C’est l’une des mesures fortes défendue par la commission co-présidée par le très médiatique juge pour enfants Edouard Durand : la mise en place du repérage systématique des violences.

Le but est de ne plus laisser aux « 160 000 enfants victimes de violences sexuelles chaque année », la responsabilité de briser le silence. Pour que cette détection puisse se faire, la Ciivise recommande que la question d’éventuelles violences soit posée de manière systématique à l’enfant par les professionnels qui gravitent autour du secteur du premier âge. « Adolescente, un prof trouvait étrange que je ne me révolte jamais. Mais jamais personne ne s’est posé la question : pourquoi ? », témoigne anonymement l’une des victimes auprès de la Ciivise. Cette détection systématique devra concerner aussi les médecins, les infirmiers scolaires, les assistants sociaux, ou encore les éducateurs. 

Pour que cela se mette en place, les professionnels doivent inspirer confiance aux petites victimes avec une « attitude volontariste de chaque adulte et de l’institution dans laquelle il travaille », insiste la Ciivise. La commission demande également de renforcer « les moyens humains dans tous les espaces de vie fréquentés par les enfants » pour que le repérage puisse se faire. Le personnel doit être formé en « initiale et en continue » sur la question des violences sexuelles, ajoute la Ciivise.

Créer une cellule de soutien pour les professionnels

Alors qu’une personne sur dix a été victime de violences sexuelles dans son enfance d’après le décompte de la commission, les professionnels au contact d’enfants sont régulièrement amenés à recevoir la parole de personnes concernées durant leur carrière. Une situation qui les engage, puisque dès le premier récit de violences sexuelles, les médecins ou infirmiers scolaires devront mettre en sécurité d’urgence la victime. « Cette situation est susceptible de générer du stress pour l’adulte lui-même », constate la Ciivise, qui demande la création d’une cellule de soutien aux professionnels disponible par téléphone sur l’ensemble du territoire national. Elle devra se composer de tous les corps de métiers concernés (santé, éducation, police, justice), insiste la Ciivise.

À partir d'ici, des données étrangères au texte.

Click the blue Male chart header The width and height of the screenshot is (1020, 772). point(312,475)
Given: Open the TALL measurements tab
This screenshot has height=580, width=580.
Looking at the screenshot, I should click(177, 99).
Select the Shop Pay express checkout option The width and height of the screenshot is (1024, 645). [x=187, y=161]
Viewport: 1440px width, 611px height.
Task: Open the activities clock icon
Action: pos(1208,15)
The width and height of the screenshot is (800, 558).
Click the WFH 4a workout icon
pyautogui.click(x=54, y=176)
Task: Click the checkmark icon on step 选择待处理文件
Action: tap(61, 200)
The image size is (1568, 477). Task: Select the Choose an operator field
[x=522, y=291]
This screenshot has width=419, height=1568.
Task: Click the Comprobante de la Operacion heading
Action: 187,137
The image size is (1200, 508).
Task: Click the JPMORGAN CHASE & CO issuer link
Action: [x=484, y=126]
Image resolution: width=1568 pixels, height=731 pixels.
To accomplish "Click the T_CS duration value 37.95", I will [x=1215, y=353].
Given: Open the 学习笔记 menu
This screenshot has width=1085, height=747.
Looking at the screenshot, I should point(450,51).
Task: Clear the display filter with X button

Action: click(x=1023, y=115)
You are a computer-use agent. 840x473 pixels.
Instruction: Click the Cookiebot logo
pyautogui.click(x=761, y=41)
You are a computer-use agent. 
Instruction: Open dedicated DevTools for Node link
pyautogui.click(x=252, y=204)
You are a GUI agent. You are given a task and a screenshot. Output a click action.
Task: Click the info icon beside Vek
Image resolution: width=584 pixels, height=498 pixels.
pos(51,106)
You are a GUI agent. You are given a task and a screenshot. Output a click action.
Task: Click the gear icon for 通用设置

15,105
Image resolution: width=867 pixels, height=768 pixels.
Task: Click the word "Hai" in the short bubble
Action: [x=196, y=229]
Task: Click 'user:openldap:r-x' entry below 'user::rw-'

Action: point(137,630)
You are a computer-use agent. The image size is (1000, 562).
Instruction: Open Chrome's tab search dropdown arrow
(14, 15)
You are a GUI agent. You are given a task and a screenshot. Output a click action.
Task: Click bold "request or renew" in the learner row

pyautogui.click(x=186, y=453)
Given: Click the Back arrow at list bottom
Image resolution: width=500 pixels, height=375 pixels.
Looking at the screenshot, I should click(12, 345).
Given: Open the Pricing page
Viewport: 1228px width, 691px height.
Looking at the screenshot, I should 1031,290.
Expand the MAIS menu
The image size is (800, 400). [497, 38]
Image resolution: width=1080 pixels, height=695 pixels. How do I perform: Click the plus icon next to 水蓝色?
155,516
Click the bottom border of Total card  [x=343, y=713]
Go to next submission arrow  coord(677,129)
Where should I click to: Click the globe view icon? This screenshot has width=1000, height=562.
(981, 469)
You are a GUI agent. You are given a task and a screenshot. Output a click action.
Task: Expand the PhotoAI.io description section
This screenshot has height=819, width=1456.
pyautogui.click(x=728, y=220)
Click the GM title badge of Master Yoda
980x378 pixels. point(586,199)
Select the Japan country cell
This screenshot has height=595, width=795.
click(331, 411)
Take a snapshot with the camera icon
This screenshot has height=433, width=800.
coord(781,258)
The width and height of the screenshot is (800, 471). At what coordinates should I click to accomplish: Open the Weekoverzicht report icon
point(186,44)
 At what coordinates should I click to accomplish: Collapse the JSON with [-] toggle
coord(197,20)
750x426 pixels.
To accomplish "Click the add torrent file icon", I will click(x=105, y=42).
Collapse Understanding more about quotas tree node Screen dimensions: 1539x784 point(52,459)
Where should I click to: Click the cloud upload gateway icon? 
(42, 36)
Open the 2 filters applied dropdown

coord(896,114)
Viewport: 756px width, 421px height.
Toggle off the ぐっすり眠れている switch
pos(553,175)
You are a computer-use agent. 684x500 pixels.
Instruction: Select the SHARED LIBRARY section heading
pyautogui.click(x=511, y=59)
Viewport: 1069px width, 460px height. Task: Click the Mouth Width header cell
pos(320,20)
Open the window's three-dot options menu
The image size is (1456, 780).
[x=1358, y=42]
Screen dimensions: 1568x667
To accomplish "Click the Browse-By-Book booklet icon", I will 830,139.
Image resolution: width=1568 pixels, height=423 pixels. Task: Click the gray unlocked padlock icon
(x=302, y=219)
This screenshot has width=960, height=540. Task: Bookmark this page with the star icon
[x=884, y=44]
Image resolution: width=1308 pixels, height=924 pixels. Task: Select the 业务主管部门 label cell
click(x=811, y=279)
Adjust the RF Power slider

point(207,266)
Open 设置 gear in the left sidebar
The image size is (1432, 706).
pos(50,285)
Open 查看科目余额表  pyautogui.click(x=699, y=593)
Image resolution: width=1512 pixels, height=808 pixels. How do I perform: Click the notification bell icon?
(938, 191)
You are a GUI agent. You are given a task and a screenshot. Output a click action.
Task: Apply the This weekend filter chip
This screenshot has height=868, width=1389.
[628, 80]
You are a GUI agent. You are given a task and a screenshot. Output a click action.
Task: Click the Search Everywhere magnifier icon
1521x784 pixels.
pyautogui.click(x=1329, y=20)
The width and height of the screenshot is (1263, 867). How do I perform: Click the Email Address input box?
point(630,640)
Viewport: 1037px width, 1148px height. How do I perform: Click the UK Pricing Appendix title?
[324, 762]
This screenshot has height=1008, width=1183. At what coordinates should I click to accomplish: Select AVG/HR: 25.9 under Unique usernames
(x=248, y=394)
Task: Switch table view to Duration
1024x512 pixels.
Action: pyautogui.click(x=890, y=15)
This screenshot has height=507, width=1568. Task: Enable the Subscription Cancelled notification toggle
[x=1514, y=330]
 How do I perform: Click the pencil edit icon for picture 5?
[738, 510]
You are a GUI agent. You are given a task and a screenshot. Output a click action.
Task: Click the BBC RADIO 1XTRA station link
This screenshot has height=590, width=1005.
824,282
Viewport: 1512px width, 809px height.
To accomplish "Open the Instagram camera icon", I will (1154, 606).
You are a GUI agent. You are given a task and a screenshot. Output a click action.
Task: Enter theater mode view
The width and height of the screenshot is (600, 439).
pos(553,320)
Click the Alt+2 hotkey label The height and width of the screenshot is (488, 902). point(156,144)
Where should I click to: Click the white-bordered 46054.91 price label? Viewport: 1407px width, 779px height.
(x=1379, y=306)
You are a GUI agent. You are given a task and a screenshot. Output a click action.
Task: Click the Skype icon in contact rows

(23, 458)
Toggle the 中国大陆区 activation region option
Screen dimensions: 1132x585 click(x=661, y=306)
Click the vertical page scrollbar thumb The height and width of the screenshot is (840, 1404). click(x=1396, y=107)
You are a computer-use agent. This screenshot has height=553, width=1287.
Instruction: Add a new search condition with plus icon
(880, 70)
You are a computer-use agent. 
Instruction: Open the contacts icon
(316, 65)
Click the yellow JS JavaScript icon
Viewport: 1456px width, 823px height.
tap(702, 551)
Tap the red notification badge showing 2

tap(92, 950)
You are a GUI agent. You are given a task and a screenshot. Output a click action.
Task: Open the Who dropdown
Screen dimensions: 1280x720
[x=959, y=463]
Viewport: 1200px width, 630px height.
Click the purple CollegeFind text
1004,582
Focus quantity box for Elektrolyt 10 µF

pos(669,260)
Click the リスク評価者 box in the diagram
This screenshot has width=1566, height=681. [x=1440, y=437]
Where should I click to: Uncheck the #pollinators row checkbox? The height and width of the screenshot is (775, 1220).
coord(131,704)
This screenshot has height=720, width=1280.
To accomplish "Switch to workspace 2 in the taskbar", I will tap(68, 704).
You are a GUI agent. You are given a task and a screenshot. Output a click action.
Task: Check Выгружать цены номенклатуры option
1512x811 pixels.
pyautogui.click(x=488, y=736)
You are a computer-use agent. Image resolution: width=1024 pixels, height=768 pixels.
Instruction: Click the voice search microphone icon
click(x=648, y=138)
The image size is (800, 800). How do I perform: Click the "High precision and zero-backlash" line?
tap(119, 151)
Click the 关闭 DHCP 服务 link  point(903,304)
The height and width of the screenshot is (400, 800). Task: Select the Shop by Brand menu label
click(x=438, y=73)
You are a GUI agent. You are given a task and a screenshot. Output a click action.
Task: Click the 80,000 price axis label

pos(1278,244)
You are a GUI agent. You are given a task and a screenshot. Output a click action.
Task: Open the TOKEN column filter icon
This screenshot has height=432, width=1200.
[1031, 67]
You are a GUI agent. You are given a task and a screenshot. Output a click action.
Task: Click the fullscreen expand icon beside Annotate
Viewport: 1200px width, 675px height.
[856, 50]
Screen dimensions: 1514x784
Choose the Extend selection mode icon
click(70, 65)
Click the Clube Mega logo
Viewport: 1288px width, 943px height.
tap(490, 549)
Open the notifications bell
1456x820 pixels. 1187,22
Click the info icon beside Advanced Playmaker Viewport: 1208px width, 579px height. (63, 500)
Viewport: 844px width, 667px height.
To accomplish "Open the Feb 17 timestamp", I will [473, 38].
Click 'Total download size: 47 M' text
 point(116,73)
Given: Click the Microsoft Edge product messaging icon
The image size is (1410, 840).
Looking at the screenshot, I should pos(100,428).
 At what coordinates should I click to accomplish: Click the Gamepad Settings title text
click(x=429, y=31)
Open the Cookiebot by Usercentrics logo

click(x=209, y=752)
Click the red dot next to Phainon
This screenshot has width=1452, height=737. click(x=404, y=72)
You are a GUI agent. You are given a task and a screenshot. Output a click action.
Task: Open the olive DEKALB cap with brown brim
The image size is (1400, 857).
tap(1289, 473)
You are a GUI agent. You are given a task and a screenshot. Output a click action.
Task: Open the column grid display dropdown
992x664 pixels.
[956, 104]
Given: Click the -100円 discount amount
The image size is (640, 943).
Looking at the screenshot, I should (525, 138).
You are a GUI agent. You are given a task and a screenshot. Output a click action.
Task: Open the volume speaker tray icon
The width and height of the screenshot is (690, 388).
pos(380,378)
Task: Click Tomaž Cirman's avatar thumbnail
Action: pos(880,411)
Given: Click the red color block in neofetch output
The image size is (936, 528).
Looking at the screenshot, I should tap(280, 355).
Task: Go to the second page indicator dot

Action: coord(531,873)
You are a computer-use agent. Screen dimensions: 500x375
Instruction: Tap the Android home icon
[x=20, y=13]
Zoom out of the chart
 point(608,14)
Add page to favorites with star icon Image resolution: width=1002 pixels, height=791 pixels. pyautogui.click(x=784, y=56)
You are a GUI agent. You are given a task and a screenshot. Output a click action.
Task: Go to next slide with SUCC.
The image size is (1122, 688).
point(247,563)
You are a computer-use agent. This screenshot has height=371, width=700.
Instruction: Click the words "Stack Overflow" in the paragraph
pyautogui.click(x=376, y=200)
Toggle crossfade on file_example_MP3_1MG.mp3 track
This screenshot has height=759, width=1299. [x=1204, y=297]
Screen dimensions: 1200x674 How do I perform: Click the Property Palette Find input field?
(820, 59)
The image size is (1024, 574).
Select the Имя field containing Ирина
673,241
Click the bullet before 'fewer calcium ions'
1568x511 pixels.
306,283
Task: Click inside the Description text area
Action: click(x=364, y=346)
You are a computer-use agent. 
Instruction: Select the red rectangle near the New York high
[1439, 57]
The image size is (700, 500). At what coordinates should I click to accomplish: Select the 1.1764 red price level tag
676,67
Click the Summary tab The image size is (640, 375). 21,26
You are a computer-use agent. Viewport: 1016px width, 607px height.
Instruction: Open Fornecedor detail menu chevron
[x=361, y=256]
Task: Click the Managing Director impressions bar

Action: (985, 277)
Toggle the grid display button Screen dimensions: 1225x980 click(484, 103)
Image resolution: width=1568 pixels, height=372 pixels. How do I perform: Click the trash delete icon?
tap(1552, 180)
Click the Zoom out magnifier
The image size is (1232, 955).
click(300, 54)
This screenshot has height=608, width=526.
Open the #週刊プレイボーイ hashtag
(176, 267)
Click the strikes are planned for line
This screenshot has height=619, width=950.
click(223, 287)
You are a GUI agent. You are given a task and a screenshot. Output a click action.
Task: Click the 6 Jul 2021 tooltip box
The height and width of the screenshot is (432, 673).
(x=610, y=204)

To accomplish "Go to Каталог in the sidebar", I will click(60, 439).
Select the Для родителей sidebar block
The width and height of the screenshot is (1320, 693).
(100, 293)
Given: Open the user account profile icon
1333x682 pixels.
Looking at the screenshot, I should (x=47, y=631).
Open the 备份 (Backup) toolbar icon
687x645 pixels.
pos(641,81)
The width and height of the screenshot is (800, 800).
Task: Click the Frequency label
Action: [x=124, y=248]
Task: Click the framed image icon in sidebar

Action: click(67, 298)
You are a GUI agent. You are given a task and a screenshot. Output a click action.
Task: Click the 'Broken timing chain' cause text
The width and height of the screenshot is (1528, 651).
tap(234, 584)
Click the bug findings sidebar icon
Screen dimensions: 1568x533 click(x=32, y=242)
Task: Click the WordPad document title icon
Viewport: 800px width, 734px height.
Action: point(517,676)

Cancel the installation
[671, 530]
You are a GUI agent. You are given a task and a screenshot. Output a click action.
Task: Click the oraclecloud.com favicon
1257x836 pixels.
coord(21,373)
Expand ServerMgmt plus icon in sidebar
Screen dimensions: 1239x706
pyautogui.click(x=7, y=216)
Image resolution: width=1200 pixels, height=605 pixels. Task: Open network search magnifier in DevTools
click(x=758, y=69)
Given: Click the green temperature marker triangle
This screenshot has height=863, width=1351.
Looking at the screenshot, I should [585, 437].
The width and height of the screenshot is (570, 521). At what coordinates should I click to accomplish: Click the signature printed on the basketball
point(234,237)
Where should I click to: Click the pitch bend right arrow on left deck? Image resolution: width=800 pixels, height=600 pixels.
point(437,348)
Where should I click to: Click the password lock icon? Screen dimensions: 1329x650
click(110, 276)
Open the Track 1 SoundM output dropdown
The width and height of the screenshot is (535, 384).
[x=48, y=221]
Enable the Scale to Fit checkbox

Augmenter les moyens de lutte contre la cyberpédocriminalité

Dans son rapport, la Ciivise dresse un constat : la cybercriminalité par le biais des jeux en ligne est en augmentation. « Le grooming, à savoir le fait de créer un lien émotionnel avec un enfant afin de réduire ses inhibitions dans le but de l’agresser sexuellement, est en augmentation de 3 000% », chiffre la commission. Pourtant, la France compte seulement 30 enquêteurs dédiés sur tout le territoire.

Ce manque de moyens humains et matériels « se traduit par l’identification d’un très faible nombre d’agresseurs et de victimes », regrette la commission. Elle préconise donc de doter les services de police judiciaire spécialisés dans la cyberpédocriminalité « des moyens humains et matériels nécessaires ».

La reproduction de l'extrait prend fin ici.